Yes, and there is research to support this going back many years (see Mueller et al., 2017 and Mueller, 2015 for review). Recently, this has been pointed out by Sanders, Stoody, Weber & Mueller (2015) and Amlani, Pumford, & Gessling (2017). For example, the Sanders et al. (2015) study examined the accuracy of the NAL-NL2 fitting for the premier hearing aids of the top five leading major manufacturers. When the simulated output in the fitting software was an exact match to NAL-NL2 target, individual speechmapping data for the 55 dB SPL input revealed that, in 59 of the 80 cases (74%), the measured output varied from the NAL-NL2 target by 10 dB or more for at least one frequency (250-4000 Hz). The largest error nearly always was at 3000 or 4000 Hz. Obtaining this amount of measurement error to REAR targets when the fitting software indicates a near-perfect match leads us to suspect that hearing aid manufacturers have tweaked the NAL-NL2 prescription. Note that we are only talking about the NAL-NL2 targets; the match might be better for DSLv5.
This is why it is important to know if autoREMfit is using the hearing aid software NAL-NL2 targets or the targets generated by the probe-microphone equipment. For this reason, one probe-mic manufacturer requires the use of their NAL-NL2/DSLv5 targets when autoREMfit is conducted.
11. Got it. Speaking of targets, I believe you said that autoREMfit can be used to fit to the manufacturer’s proprietary targets. Do you see this as a good thing?
Not really. There is considerable research showing that these proprietary fittings result in outcomes that are worse than those obtained with validated methods (see Ricketts et al., 2019; Mueller et al., 2017, for review). Why verify to something that does not result in an optimum outcome? One of the primary shortcomings of these algorithms is not providing enough gain for soft speech (Sanders et al., 2015; Valente, Oeding, Brockmeyer, Smith, & Kallogjeri, 2017), yet we know that appropriate gain for soft inputs is one of the significant factors driving success with hearing aids (Hickson, Meyer, Lovelock, Lampert, & Khan, 2014). We should mention that not all probe systems will allow for autoREMfit to proprietary fittings.
12. What about some of the other factors affecting accuracy?
In general, the remaining factors we mentioned probably do not lead to very different fittings compared to the use of standard techniques. In at least two cases we are aware of, the autoREMfit only matches targets to a 65 dB input. This, of course, is not desirable if you really want to fit to NAL-NL2 or DSLv5. However, we need to point out that even when using a careful manual approach, it is not always possible to match the REAR to soft, average and loud targets in some hearing aids due to compression architecture, including the use of slow release times (see Mueller et al., 2017 for a discussion). Consequently, in these products, attempting autoREMfit to soft and loud targets may not significantly improve the fitting accuracy. In addition, it is possible to calculate the relative change in output for soft and loud targets from the targets for a 65 dB SPL input. If a manufacturer does this very carefully as part of the fitting process, a good fit to 65 dB SPL targets might also result in a good fit to 55 and 75 dB SPL targets. We would want to verify that this really works on a couple of patients before relying on it clinically, though.

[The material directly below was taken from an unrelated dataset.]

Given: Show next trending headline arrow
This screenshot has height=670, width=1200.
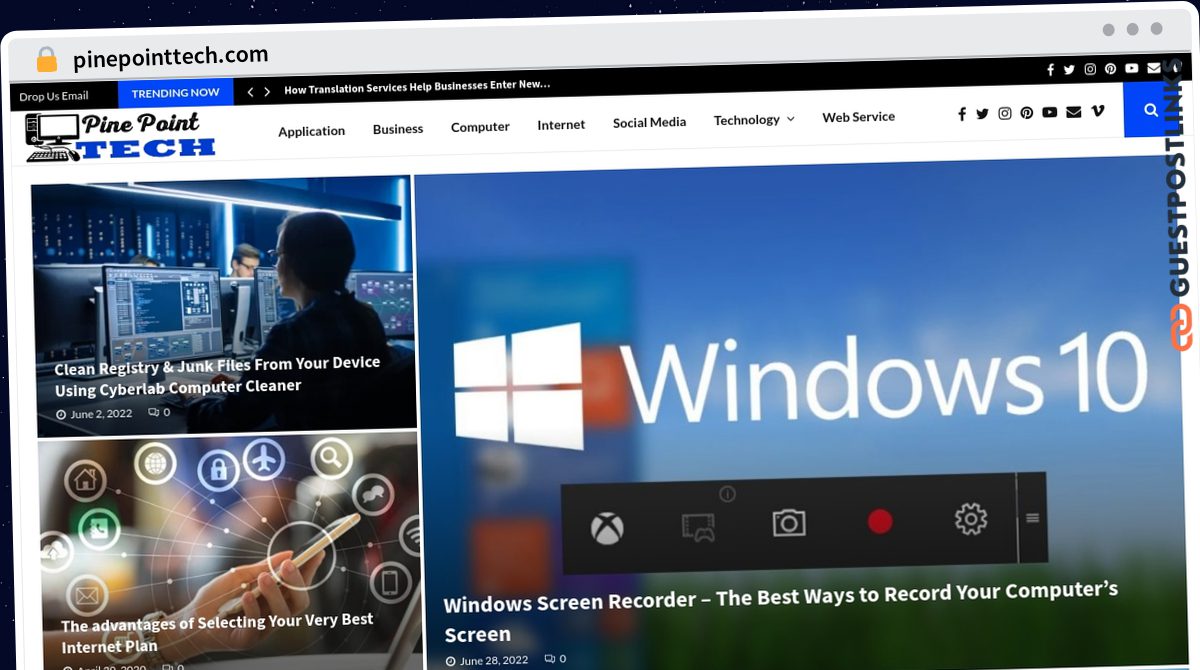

13. I’m not quite understanding why the “compression architecture” affects my ability to fit to target for multiple inputs?
The AGCi kneepoint can be a factor, but even if the kneepoint is low, compression release time may prevent you from obtaining a target match for a wide range of inputs. Consider that for a typical downward sloping hearing loss, for the NAL-NL2 prescription, REAR targets usually are separated by about 8 dB or so in the higher frequencies for 55 dB SPL vs. 75 dB SPL inputs. This means that if we first fit to our 55 dB SPL target, we would need an effective compression of the speech signal that was greater than 2:1 to match the target for the 75 dB SPL input. This isn’t going to happen with a long compression release (for review see Henning & Bentler, 2008). A compromise then would be to fit to average inputs, to minimize the overshoot for the 75 dB input, also knowing that then, soft inputs likely will be under-amplified.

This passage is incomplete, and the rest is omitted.